A while back I wrote up a short introductory overview of Genetic Algorithms. Just for the shear, absolute fun of it, I thought I’d implement a basic genetic algorithm within SQL Server and use it to solve a form of the knapsack problem.
Now first a few comments on this. As the title states, this is not really an appropriate use of SQL Server. Genetic algorithms are generally implemented in languages like Java, C++, C#, etc; languages that are good at complex mathematics, string manipulation and have complex data types. I’m not necessarily using efficient, well-performing methods here, UDFa abound. This is not an article on best practices and well-performing code. I’m also doing no error handling, which I would if this were a real system (in a more suitable language)
Still, doing just for the sake of seeing if it’s possible is all sorts of fun. So, without further ado, the knapsack problem, an approximate solution with genetic algorithms in SQL Server. (For the record, this is a multi-constrained, bounded knapsack problem)
There’s a bag that has a maximum volume that it can hold and a maximum mass that it can hold (and we assume that we can pack perfectly with no wasted space). There are eight items, all with different masses, different volumes and different values. The goal here is to maximise the total value of all the items contained within the bag.
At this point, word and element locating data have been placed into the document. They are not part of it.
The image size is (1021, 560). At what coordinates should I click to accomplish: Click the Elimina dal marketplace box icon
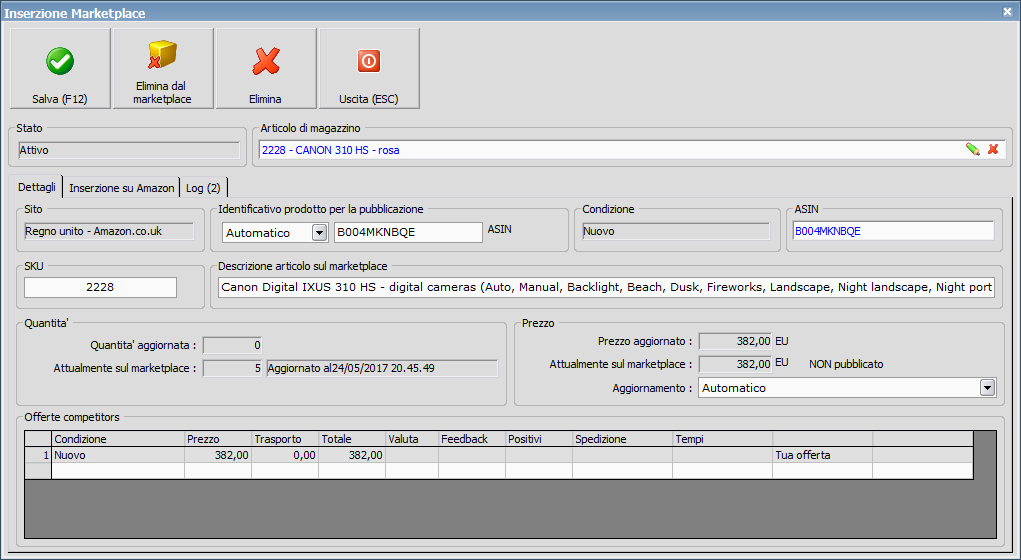(x=163, y=58)
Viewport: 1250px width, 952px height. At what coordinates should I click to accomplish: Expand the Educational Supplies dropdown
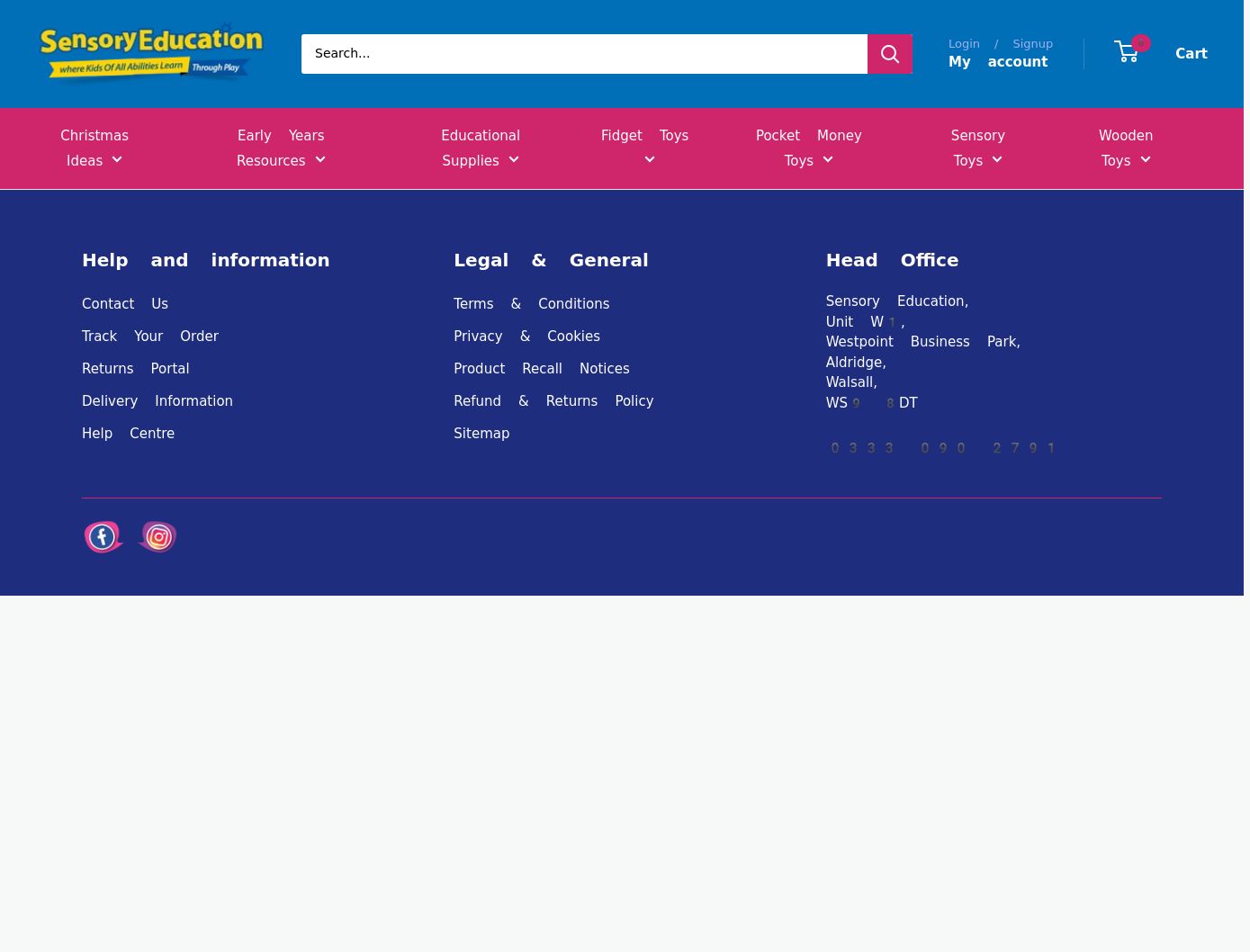[481, 148]
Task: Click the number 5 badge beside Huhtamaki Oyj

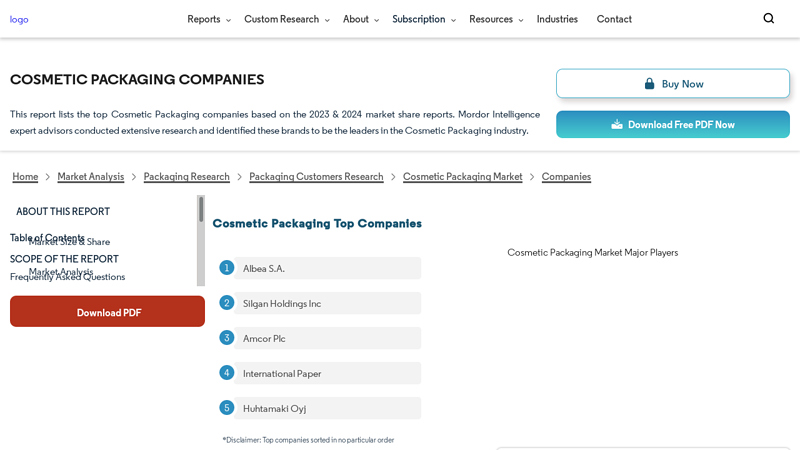Action: point(227,408)
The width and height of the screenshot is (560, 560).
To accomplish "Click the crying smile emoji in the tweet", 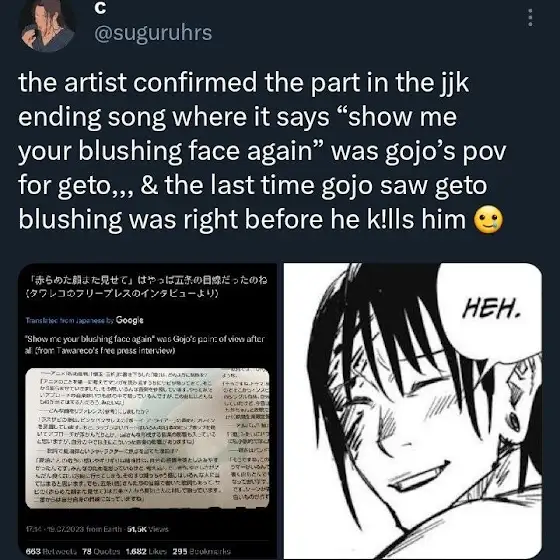I will (x=488, y=220).
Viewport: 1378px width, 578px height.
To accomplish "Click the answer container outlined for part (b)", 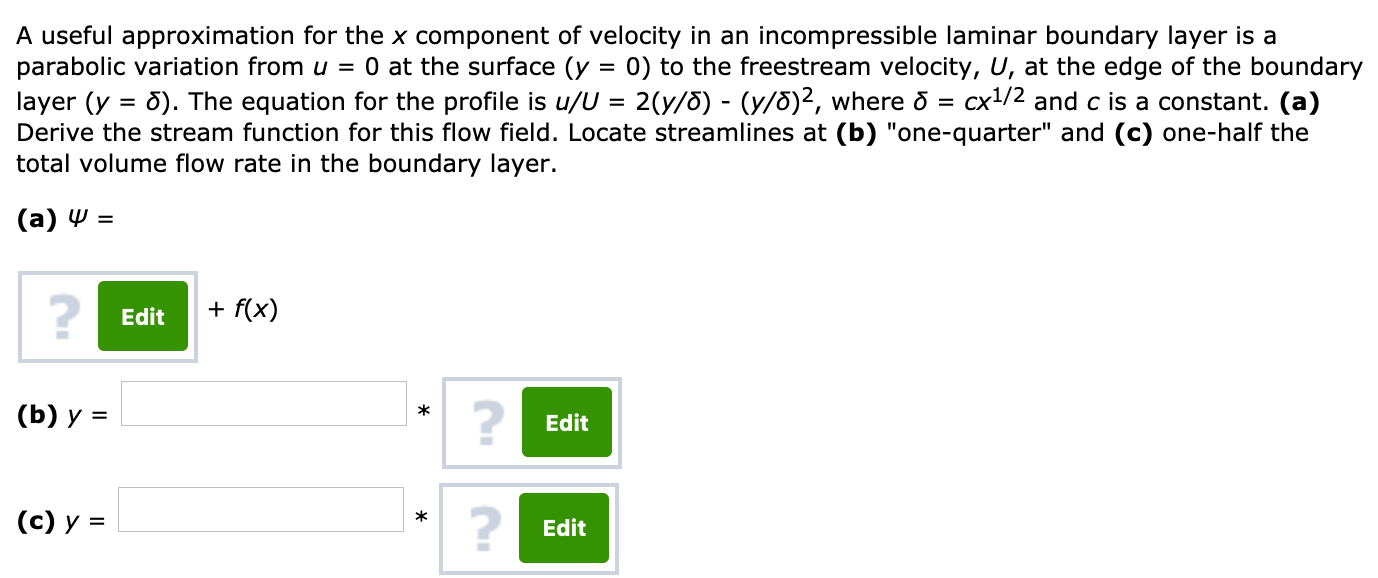I will 530,422.
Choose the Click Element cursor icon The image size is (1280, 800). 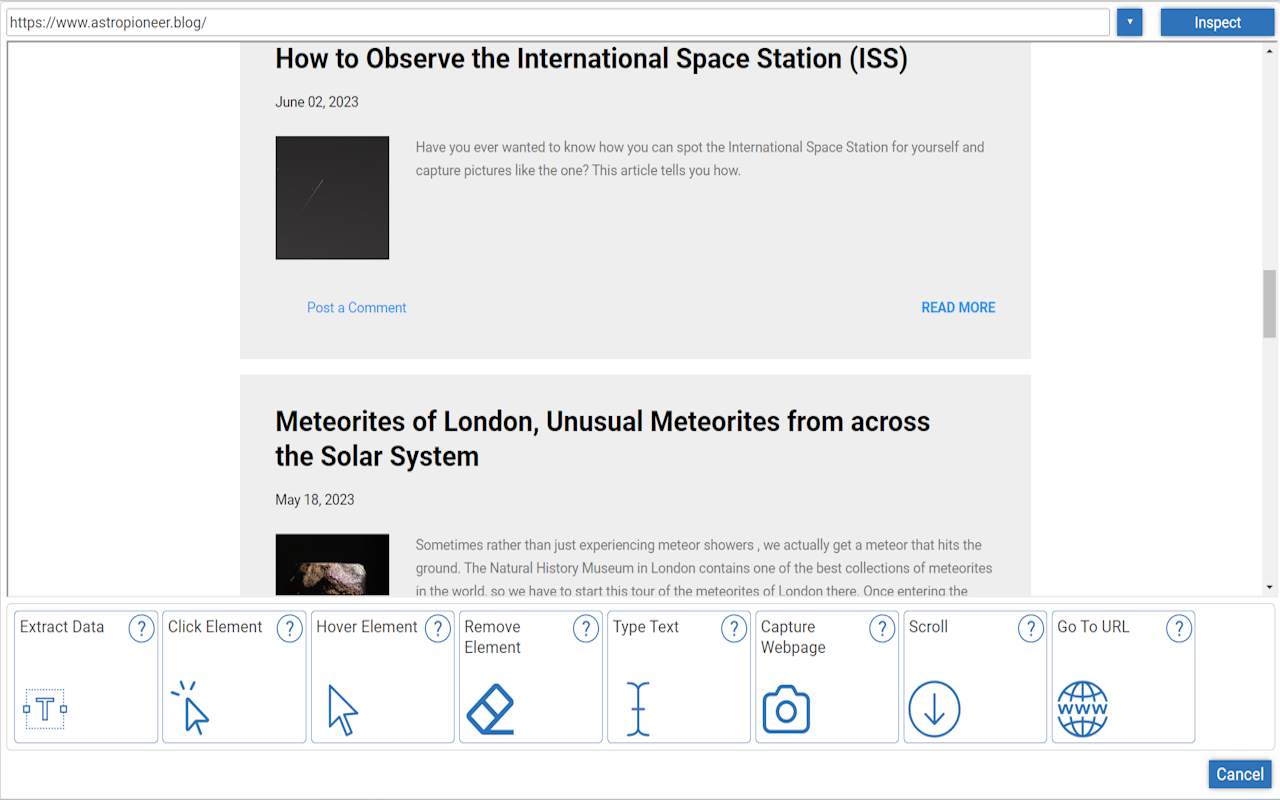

CREATE TABLE ObjectStatistics ( ObjectNumber TINYINT NOT NULL, Mass NUMERIC(4,2) NOT NULL, Volume NUMERIC(4,2) NOT NULL, Value NUMERIC(4,2) NOT NULL, NumberAvailable TINYINT NOT NULL, CONSTRAINT pk_ObjectStats PRIMARY KEY CLUSTERED (ObjectNumber) ); CREATE TABLE BagStatistics ( MaxMass NUMERIC(5,2), MaxVolume NUMERIC(5,2) ); INSERT INTO dbo.ObjectStatistics (ObjectNumber, Mass, Volume, Value, NumberAvailable) VALUES (1,0.5,0.45,2,50), (2,1.5,0.25,20,10), (3,0.1,1.25,8,150), (4,0.25,0.1,1,250), (5,0.67,0.3,6,100), (6,0.34,0.75,18,5), (7,1.25,0.25,5,40), (8,1.1,0.8,10,25); INSERT INTO dbo.BagStatistics (MaxMass, MaxVolume) VALUES (100, 75);
Those two tables set up the constraints for the scenario, the maximum mass and volume for the bag and the mass, volume, value and maximum number available for each of the items.